Вот, кажется, мы и объяснились. Далее Августин уподобляет научную любознательность извращенному любопытству к трупу. Можно бы возразить, что, изъяв из внешнего мира всякую духовность, христиане сами умертвили природу. Но и Августин, со своей стороны, тоже судит здраво. Правила игры, каким следует Эйнштейн, это правила вложения внешнего мира в геометрию. Но если этот мир — «море, горькое от слез», то какой же смысл примерять к нему математику?

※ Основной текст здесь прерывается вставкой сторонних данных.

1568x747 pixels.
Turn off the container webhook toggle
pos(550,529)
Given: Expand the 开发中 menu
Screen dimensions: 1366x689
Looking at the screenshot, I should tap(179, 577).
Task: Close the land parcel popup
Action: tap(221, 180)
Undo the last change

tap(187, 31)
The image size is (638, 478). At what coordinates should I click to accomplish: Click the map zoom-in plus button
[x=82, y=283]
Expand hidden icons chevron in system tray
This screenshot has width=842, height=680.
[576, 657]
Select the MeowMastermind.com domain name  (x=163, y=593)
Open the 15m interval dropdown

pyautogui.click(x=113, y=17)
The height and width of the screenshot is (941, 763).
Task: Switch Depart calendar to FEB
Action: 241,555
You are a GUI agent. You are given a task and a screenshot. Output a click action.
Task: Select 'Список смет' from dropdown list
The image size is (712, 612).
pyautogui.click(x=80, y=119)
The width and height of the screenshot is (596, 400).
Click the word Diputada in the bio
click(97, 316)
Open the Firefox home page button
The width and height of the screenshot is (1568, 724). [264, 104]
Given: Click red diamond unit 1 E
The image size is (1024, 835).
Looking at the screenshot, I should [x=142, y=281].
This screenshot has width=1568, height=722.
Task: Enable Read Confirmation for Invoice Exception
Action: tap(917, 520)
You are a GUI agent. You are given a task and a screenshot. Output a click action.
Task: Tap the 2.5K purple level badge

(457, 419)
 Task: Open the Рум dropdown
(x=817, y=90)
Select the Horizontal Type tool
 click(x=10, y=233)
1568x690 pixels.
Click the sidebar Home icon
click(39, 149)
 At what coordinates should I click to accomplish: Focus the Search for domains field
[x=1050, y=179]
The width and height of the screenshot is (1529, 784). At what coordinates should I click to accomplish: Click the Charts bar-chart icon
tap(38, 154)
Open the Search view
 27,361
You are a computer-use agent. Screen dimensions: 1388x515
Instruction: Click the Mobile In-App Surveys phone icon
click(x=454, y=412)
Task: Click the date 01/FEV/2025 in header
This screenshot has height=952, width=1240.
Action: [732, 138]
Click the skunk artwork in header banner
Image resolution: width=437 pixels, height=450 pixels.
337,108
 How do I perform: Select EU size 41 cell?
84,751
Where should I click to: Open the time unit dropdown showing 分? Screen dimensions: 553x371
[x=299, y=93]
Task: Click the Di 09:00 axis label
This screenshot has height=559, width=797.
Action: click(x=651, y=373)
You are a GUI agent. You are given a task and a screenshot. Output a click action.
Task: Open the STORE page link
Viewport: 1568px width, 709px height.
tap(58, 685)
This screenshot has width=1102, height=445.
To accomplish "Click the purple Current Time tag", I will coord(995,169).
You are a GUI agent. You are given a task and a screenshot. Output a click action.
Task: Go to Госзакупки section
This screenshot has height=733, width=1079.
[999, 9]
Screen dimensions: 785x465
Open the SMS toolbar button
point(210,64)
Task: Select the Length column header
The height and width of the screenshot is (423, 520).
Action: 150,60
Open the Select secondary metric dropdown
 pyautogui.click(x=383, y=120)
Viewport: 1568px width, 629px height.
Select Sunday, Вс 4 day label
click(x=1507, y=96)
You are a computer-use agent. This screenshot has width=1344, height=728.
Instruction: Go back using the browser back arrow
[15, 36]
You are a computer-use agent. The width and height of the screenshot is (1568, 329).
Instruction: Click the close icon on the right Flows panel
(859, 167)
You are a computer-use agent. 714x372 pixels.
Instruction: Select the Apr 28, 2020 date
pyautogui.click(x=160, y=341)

Если кристаллизацией опыта мира объявить геометрию, то геометризация физики станет лишь испытанием духовного зрения на вместимость. Как быть тогда с превращением в физическую мнимость времени — средоточия духовного опыта, если верить Ав1устину? Пусть он не ученый. Но это человек универсально образованный и надолго опередивший не только свое, но и наше время — именно в познании сути этого самого времени. Он тоже воплощает дух познания, но только познания, устремленного исключительно на постижение «внутреннего человека» — его «Бога» и его «души». Именно на этом антикварном предмете концентрируется вся энергия, вея мощь мысли, испытующей свои последние основания. И только по этой причине дух познания звучит совсем иначе.
«Но как воззову я к Богу моему, к Богу и Господу моему? Когда я воззову к Нему, я призову Его в самого себя. Но где же есть во мне место, куда пришел бы Господь мой? Куда придет в меня Господь, Господь, который создал небо и землю?»
Что касается стиля этого воззвания, чуждого и даже враждебного нашей науке, то для Августина он столь же органичен, сколь и методически осознан. «Бездна призывает бездну, человек человека». «И только тогда бездна полезна бездне, которую призвала, когда она говорит голосом водопадов Твоих». А если судить о содержании приведенного отрывка, то современный математик не может не узнать в самой конструкции этой смятенной мысли формальную процедуру определения бесконечности. Представление о бесконечности мира, сдвинувшее античное знание с мертвой точки, родилось из опыта переживания человеческой бездны.
Впрочем, бесконечное — лишь момент диалога с Богом. Конструируется нечто более значимое — последний, предельный предмет испытующей мысли, превысить который она может, лишь мысля самое себя. Общение мысли со своими основаниями, отраженными в целое мира, и служит предельной концентрации того знания, что зримо разворачивается в истории.
Так уж повелось, что с бесами даже науки объясняются не ученые, а художники. Лорка в «Теории и игре беса» отлучает своего демона от «теологического беса сомнения, в которого Лютер с вакхической страстью запустил чернильницей в Нюрнберге», но настаивает на его родстве с бесом мысли[2Лорка Ф.Г. Теория и гара беса. Ф.Г. Лорка. Об искусстве. М.: Издательство, 1971. С. 75-90.]. «Мой бес, темный и трепетный, ведет свою родословную от веселого демона — яркого, как мрамор и соль, запальчивого, оцарапавшего Сократа, когда тот принимал яд цикуты; и от меланхоличного, маленького, как зеленый миндаль, демона, который уводил уставшего от прямых и окружностей Декарта слушать на каналах песни пьяных матросов». Вряд ли ученый стал бы уточнять цвет, размер или нрав своего беса. Прямые высказывания на этот счет бестактны. «Главное в жизни человека моего склада заключается в том, что он думает и как он думает, а не в том, что он делает или испытывает», — отвечал Эйнштейн на предложения рассказать биографию.